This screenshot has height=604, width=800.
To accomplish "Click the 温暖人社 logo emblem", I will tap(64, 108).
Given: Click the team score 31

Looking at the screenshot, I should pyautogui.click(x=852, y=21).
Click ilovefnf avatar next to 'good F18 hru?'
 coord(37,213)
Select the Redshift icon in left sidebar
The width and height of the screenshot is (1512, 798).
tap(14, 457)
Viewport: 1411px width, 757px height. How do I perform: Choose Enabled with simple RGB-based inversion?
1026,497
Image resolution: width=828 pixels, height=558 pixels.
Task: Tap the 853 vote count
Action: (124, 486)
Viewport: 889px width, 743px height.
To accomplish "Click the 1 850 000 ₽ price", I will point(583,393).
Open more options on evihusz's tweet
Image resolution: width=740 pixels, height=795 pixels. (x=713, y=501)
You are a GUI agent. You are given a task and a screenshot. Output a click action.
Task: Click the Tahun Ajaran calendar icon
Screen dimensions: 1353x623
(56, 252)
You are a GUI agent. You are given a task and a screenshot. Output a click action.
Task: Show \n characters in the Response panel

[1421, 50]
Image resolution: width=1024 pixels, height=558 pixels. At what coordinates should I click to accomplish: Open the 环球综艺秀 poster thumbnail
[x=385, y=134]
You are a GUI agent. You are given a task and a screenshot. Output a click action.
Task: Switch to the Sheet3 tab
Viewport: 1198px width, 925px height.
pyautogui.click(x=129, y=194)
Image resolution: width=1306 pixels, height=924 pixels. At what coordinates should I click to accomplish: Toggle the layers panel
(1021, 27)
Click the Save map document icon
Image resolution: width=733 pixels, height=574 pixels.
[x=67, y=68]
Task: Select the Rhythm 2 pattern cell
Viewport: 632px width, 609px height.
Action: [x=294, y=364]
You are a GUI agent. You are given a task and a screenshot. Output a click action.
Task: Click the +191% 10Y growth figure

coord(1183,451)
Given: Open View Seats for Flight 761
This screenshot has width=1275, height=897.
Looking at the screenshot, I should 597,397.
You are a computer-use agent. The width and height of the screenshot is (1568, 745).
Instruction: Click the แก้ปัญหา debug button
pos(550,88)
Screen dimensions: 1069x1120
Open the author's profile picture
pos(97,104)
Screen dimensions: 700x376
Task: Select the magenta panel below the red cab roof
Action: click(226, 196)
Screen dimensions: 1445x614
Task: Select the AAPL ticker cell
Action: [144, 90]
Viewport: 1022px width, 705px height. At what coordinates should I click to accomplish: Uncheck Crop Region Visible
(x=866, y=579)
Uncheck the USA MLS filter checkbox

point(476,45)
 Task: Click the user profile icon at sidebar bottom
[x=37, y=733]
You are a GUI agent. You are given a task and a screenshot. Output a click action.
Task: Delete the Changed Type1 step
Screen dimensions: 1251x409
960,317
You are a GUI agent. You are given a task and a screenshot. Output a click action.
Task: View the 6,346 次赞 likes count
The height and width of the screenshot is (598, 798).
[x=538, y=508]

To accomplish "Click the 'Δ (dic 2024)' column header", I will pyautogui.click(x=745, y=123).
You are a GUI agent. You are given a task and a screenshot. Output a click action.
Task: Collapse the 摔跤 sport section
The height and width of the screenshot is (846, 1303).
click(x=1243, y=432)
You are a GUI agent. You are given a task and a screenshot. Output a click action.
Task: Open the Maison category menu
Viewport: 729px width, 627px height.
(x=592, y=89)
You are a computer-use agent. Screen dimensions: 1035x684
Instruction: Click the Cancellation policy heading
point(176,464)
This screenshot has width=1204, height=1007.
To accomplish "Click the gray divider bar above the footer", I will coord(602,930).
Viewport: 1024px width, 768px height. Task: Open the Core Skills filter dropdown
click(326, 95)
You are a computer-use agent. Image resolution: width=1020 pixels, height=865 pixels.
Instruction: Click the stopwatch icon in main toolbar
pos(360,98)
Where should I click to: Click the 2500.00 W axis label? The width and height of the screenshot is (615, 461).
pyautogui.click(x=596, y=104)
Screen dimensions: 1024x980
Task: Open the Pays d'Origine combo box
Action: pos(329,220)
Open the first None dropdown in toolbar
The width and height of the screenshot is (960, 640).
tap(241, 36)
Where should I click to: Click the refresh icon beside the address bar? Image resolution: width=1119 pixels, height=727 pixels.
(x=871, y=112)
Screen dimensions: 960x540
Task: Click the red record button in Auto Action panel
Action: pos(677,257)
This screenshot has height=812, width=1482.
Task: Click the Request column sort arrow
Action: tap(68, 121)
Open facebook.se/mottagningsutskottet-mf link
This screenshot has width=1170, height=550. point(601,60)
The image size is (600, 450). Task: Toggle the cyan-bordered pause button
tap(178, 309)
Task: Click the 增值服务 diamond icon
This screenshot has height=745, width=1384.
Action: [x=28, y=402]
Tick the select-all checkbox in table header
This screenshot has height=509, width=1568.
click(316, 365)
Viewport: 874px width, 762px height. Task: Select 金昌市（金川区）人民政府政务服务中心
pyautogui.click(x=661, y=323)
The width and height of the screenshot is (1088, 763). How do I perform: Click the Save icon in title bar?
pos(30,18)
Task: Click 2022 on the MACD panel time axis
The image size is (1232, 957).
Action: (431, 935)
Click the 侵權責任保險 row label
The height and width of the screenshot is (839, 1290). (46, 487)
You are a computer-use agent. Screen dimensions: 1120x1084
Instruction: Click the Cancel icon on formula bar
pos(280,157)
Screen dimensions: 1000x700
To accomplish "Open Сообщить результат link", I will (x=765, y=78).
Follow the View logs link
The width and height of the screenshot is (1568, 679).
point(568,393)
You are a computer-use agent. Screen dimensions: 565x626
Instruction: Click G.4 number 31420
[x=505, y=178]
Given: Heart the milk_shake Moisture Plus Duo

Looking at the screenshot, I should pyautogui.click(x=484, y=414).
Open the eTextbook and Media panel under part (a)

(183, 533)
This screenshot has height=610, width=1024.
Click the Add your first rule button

· · · · · · ·

[EXERCISE DIRECTIONS]:
What you return must be the lines above that run from the line with "Task: Click the +191% 10Y growth figure" to the line with "Screen dimensions: 1069x1120", inclusive, each copied exactly.

[SOLVED PROBLEM]:
Task: Click the +191% 10Y growth figure

coord(1183,451)
Given: Open View Seats for Flight 761
This screenshot has width=1275, height=897.
Looking at the screenshot, I should 597,397.
You are a computer-use agent. The width and height of the screenshot is (1568, 745).
Instruction: Click the แก้ปัญหา debug button
pos(550,88)
Screen dimensions: 1069x1120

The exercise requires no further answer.